H and E stained slide showed hyperkeratosis, parakeratosis of acanthotic epidermis with regular elongation of rete ridges
Discussion
HIES is a multi-system disorder with a extensive range of clinical manifestations, affects dentition, skeleton, connective tissue and the immune system, characterized by recurrent infection, dermatitis and elevated serum IgE levels (usually above 2000 IU/mL). After decades, some researchers found another rare manifestation such as coronary artery aneurysms in HIES which were not seen in our patient although he had a normal echocardiography (5). As our patient, recurrent respiratory tract infections (sinusitis, pneumonia) and otitis media were commonly caused by capsular bacterial such as staphylococcus aureus. Bronchiectasis and pneumotacele frequently complicate recurrent pneumonia and even in some reports it is pathognomonic in this group of patients which was also seen in our patient (10).
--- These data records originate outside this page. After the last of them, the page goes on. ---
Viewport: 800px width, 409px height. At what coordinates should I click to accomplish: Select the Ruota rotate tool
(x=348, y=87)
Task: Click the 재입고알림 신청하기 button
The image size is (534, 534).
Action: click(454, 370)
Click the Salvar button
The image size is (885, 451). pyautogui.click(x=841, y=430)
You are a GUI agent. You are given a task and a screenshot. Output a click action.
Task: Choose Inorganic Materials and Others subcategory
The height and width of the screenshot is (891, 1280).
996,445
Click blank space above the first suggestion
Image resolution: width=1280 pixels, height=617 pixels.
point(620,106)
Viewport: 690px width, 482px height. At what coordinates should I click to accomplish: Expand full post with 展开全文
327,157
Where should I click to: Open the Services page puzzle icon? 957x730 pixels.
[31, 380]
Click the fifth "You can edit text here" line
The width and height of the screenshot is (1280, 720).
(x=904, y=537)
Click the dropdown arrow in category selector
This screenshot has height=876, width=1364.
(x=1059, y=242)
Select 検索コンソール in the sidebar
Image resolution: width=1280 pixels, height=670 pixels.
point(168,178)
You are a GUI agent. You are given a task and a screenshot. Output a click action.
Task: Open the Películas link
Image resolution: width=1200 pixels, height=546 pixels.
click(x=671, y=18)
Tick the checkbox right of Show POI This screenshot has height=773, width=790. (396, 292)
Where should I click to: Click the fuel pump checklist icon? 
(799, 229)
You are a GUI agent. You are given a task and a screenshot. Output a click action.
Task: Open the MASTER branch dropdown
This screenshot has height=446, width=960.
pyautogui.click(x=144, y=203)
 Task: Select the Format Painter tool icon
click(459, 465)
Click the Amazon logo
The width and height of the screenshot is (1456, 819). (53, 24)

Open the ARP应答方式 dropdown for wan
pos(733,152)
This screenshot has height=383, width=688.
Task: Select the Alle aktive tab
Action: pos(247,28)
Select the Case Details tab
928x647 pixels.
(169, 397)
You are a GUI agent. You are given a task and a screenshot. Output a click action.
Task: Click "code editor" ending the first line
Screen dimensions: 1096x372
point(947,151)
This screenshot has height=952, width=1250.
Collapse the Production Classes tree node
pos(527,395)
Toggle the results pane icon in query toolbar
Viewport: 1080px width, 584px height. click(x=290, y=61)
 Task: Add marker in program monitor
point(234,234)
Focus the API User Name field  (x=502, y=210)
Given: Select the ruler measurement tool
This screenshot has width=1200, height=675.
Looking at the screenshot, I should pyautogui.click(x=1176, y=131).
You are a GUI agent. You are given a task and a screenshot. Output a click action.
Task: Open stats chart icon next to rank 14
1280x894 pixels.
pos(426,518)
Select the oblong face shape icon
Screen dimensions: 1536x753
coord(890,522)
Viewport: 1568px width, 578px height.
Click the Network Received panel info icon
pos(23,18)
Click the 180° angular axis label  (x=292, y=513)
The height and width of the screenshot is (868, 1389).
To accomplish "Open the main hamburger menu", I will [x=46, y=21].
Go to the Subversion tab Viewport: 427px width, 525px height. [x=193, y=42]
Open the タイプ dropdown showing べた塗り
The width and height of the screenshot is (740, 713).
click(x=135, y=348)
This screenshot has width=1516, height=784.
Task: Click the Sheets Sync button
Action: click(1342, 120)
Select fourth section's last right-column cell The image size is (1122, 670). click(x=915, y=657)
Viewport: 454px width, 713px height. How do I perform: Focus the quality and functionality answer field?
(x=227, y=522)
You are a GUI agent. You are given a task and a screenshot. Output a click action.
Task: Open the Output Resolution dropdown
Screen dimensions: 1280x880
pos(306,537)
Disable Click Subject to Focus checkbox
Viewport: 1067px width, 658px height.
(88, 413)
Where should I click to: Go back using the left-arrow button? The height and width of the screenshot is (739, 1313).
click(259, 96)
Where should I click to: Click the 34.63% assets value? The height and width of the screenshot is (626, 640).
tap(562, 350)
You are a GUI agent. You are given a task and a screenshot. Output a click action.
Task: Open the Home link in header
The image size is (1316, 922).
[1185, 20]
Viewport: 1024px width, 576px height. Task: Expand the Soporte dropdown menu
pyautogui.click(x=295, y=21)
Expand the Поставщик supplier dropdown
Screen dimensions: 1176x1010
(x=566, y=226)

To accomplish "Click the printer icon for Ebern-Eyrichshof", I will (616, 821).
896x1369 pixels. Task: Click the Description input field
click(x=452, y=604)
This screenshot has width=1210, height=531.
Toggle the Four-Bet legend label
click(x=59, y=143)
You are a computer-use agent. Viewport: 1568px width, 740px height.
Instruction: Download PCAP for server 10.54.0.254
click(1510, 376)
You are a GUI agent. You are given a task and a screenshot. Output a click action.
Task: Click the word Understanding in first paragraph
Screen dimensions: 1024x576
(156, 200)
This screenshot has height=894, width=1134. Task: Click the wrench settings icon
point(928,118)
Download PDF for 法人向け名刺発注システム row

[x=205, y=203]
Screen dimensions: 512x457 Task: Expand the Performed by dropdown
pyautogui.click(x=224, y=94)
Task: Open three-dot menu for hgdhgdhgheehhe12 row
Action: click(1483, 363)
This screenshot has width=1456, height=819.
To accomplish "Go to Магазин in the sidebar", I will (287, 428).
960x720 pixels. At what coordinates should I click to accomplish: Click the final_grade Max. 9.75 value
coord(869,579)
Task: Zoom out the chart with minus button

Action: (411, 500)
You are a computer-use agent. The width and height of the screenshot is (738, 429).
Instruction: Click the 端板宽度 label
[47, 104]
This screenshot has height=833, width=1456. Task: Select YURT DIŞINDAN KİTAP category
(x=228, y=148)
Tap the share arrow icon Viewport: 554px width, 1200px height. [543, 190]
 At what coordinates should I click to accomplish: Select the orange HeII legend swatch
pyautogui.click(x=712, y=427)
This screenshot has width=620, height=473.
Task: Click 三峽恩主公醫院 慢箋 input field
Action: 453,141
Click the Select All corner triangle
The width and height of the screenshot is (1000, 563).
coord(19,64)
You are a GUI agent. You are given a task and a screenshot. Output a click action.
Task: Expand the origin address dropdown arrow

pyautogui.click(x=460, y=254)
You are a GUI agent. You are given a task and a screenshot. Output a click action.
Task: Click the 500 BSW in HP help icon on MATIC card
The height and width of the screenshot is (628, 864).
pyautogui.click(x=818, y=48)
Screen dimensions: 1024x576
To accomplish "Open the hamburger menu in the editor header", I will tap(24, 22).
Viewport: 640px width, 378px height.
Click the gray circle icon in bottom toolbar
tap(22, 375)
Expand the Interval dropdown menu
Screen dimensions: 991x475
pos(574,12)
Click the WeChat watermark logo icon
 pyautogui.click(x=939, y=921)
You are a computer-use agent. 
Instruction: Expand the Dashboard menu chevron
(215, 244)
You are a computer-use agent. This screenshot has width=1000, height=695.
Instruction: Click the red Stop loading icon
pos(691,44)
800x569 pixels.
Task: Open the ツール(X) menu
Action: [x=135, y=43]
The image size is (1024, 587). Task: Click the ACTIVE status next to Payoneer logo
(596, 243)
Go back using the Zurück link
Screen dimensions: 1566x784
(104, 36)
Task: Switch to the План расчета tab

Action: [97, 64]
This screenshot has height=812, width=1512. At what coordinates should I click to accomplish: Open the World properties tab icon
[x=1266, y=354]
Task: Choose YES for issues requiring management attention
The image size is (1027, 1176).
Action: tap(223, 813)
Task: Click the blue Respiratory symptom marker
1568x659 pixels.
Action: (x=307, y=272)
The same other reports that dermatitis is relatively common in HIES and it may be seen in early infancy, this case had recurrent staphylococcal skin infection (such as cold abscess) and diffuse eczematous rash that is intensely pruritic. In laboratory tests, we observed peripheral eosinophilia and elevated serum IgE levels (two most consistent laboratory findings) but the other classes of immunoglobulin were normal. One of the unusual manifestation of HIES is psoriasis. To our knowledge, this association has been reported very rarely such as psoriasiform and psoriasis in HIES after drug consumption (11, 12). Therefore, we report here an uncommon clinical manifestation in a patient with HIES who had psoriasis. Since psoriasis has an autoimmune pathogenesis, therefore, this disorder can occurr in immunodeficiency disease. We suggest our patient with classical form [skeletal, connective tissue, pulmonary abnormalities, boils, recurrent infections (bacterial and mucocutaneous candidiasis) and eczema] had AD form. Although, ARHIES lacks the somatic features and has marked viral infections and neurologic complications. Therapeutic options for HIES are prevention and treatment of infection. However, there is no specific treatment for HIES at present. Anecdote reports suggest that some patients have fewer infections with regular intravenous immunoglobulin (IVIG) (13). The role of bone marrow transplantation remains unclear (14 ).
In conclusion, HIES is a rare immunodeficiency disease that affect cutaneous such as eczema, psoriasiform and psoriasis. However, whether psoriasis lesion is independent or related to HIES still requires further studies.
Acknowledgments
We thank our patient and his parents a great deal for their utmost cooperation.
Conflict of interest: There is no conflict of interest in this paper.